Regina sat down on the edge of a chair, gestured to another. I sat.
“I can’t sleep at night,” she said. “All night I think about Amahl Washington and how fast they buried him-they didn’t bury him, they cremated him before anybody could say good-bye. Then they held this big fancy funeral over to the Abyssinian. It wasn’t Amahl’s church. Why? I have asked myself over and over, and I can’t make no sense of it.”
“Who was in charge?”
“What do you mean?”
“Who organized his funeral?”
“He didn’t have much real family, just the one niece from out of town, from up near Buffalo. He had a lot of friends and associates, so first I think to myself maybe this funeral been organized by somebody from his basketball days, or from his time on the City Council. But at the church I notice it’s Carver Lennox running things. He gives the eulogy.”
“What’s happened to the apartment?”
“Do you want to see it?”
“Yes”
“It’s on the ninth floor. Come on.”
Amahl Washington’s apartment sounded empty, that strange, faint noise a vacant place makes, when all you hear is the refrigerator and the heat.
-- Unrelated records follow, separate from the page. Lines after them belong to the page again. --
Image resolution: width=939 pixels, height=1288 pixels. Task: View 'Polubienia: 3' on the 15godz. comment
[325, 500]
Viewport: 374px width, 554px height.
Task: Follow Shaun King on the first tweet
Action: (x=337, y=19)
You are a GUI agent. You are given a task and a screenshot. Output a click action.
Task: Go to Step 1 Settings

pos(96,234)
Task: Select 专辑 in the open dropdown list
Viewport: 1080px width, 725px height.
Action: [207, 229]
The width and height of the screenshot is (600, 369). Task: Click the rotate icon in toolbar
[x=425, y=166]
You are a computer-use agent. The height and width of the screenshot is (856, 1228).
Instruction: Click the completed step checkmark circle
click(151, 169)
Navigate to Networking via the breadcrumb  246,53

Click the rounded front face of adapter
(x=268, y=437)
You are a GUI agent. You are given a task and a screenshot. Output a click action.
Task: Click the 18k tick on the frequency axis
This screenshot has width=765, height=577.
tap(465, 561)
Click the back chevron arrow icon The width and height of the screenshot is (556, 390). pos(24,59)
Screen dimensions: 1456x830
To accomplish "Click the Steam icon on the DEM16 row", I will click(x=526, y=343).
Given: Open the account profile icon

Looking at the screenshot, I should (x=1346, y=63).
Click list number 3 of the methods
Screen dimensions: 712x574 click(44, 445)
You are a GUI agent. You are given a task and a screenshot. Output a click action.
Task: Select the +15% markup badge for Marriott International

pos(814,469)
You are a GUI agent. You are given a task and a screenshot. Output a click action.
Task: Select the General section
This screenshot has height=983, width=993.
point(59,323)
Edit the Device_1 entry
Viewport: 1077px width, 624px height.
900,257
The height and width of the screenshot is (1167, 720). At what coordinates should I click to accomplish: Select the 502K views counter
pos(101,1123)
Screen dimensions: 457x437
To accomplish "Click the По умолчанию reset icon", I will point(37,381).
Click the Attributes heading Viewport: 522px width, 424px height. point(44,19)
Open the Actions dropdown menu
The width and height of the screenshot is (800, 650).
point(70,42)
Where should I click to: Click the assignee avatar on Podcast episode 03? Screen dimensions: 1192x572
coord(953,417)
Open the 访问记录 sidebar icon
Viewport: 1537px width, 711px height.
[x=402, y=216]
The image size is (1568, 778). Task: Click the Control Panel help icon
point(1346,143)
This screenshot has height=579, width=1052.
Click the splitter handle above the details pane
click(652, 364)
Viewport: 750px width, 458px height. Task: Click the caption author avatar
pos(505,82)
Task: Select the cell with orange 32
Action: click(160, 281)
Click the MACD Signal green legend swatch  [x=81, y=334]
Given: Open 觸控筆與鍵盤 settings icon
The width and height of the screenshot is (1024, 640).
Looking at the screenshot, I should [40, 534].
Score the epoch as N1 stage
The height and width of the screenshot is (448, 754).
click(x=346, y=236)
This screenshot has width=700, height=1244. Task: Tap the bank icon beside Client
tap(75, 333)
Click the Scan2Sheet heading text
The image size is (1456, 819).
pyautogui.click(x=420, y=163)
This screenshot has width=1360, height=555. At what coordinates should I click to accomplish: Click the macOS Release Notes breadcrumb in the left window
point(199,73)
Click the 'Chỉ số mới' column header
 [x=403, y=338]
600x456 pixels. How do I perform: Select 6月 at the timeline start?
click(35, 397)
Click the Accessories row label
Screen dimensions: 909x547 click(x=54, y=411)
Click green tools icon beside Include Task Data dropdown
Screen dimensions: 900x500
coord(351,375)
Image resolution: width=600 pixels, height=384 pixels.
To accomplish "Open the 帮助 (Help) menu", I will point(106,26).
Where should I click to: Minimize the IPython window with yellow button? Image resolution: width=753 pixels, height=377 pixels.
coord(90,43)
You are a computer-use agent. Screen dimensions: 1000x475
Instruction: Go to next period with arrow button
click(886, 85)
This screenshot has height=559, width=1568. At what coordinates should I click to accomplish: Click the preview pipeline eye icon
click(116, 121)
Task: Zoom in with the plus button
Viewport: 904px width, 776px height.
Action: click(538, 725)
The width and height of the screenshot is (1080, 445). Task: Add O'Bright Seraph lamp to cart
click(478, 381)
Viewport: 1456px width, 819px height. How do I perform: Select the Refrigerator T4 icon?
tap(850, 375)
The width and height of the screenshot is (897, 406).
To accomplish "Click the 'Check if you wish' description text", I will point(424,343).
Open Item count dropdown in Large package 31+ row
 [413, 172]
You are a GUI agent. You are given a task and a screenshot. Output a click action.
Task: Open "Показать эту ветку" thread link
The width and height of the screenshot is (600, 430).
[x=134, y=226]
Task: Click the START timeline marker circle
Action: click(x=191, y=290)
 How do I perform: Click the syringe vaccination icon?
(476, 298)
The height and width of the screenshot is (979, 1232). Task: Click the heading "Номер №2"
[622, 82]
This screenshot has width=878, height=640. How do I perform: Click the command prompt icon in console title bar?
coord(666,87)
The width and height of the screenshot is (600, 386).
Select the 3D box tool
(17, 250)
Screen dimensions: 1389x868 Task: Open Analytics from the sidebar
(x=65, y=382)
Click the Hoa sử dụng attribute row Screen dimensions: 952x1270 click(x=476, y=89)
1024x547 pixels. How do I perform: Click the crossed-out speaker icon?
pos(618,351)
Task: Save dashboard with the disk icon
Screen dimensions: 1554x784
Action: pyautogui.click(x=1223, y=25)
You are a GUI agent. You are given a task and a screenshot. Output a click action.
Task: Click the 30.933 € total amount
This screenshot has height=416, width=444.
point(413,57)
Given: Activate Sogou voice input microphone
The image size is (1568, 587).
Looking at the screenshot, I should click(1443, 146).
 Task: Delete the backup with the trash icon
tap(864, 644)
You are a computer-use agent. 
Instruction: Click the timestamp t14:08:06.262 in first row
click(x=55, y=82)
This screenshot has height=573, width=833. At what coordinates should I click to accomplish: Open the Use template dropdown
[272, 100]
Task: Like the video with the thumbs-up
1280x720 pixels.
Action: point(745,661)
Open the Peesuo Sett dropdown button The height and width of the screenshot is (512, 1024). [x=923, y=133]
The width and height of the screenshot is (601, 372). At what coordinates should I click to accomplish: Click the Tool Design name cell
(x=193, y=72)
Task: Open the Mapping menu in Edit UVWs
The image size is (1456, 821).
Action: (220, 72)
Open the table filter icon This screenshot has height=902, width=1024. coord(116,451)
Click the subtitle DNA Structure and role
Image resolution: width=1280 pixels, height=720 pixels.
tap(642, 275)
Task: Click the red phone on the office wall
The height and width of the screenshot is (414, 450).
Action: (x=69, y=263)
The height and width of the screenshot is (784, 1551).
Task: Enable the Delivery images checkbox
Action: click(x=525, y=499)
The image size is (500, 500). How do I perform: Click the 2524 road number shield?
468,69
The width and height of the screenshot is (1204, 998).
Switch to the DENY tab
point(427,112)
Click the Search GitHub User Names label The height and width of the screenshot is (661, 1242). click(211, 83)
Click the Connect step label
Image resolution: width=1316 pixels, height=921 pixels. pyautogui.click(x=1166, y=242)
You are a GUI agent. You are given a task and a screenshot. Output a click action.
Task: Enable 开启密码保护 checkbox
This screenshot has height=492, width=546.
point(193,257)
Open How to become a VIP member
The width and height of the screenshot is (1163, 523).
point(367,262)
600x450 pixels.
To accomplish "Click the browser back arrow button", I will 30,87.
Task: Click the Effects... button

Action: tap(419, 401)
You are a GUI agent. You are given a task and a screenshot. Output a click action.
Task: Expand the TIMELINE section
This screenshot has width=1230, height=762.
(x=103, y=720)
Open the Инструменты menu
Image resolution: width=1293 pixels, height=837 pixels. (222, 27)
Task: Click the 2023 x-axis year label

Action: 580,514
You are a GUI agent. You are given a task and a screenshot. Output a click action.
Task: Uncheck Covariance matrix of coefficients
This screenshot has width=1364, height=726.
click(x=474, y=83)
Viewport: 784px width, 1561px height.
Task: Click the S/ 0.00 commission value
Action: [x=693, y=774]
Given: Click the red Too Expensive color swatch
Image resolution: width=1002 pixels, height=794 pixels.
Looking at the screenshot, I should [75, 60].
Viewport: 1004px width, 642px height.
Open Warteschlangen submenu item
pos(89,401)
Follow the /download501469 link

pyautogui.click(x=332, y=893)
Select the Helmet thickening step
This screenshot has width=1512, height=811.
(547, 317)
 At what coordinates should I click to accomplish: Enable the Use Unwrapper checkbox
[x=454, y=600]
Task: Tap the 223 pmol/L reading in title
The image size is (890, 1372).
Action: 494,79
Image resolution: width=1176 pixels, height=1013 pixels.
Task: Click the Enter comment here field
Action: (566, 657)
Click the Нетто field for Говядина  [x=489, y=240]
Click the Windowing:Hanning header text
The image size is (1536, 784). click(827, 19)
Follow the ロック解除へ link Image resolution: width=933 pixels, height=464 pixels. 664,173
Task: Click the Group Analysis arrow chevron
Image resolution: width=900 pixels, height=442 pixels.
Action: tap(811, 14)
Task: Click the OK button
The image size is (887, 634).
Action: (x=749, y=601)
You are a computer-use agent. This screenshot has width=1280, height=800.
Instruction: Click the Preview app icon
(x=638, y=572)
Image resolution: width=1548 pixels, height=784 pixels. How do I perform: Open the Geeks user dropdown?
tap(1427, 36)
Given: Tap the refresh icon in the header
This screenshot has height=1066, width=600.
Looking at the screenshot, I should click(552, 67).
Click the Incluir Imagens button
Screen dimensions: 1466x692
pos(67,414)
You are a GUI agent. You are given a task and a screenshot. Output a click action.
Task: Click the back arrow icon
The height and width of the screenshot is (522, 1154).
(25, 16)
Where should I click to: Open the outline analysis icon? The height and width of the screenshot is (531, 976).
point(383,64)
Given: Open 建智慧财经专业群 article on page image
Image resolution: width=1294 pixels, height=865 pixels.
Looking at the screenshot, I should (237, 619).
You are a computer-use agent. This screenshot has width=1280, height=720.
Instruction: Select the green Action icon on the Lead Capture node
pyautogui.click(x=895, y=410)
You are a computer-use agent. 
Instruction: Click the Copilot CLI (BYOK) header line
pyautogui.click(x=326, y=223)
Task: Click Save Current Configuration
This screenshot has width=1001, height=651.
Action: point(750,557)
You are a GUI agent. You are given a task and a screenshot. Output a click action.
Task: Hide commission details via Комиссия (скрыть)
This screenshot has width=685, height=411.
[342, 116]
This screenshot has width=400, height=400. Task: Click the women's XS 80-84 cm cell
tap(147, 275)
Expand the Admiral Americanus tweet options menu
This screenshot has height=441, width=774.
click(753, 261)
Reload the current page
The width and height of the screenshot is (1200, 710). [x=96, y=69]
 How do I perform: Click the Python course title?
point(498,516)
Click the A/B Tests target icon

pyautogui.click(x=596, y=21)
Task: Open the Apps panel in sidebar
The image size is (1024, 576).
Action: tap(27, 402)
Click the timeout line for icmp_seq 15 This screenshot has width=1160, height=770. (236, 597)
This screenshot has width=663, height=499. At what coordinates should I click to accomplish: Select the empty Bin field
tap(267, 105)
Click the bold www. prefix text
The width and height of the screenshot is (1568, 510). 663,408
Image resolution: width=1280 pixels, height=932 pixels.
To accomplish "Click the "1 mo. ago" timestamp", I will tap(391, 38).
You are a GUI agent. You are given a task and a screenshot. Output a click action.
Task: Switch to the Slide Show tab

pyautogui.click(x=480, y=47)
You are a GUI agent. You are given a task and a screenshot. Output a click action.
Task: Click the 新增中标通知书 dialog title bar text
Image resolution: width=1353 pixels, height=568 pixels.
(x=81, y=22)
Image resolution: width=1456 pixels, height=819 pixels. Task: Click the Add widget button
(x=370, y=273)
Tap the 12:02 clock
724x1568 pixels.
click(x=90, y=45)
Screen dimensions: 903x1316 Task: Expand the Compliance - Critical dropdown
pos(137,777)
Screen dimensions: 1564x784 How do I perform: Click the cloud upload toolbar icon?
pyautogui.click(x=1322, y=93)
“They changed the locks on Amahl’s apartment after he died,” Regina said. “But I kept a key to this here back door. Some of these apartments have a back door that leads into the kitchen. Nobody uses them much anymore. They were for folk who did the cooking and washing,” she said, “I was counting on them forgetting about the back door, you know?”
Regina led me from room to room. The place was immaculate. It had been cleaned up and cleaned out, the floor polished, the paint fresh.
“This looks like somebody fixed it all up,” I said.
“That’s what I wanted to show you. Somebody who’s thinking of selling you’d say.”
“Right.”
“So I called that niece of Amahl’s that lives upstate, and she didn’t know much, they weren’t close, but she told me the will was still in, what do you call it-probate?-and ain’t nothing can be done until that’s fixed.”
“Does she know this apartment has been cleaned out?”
“Sure. I told her. She said that was fine, Carver Lennox told her he was getting ready to sell it and he was a big help to her. He took care of everything.”
“She’s going to sell it to him?”
“She says she don’t know, it’s not clear who this place belongs to, seeing as Amahl didn’t specify nobody in his will, he just went too fast to do it, so it’s all in a kind of mess. But I’m sure Carver has his eye on it.”
“You think Mr. Washington meant you to have it?”
“Could be,” she said. “I’d rather have him alive, tell the truth.”
“Anything else?”
Regina led me back to the kitchen and through the back door, into the hall near the back stairs. Right then I heard something; so did she. Somebody was coming toward us, along the hall. I could hear him talking on his cell phone. Fear crossed Regina’s face.
“Go home,” I said. “Just walk to the elevator like nothing happened, just go on. He won’t hurt you. I’ll be right here. I’ll wait.”
“I’m scared of that man,” she said, as Lennox got closer, his voice louder.
“It will be fine. Go on.”
“Too many old folk dying in this building,” said Regina. “I don’t want to die.”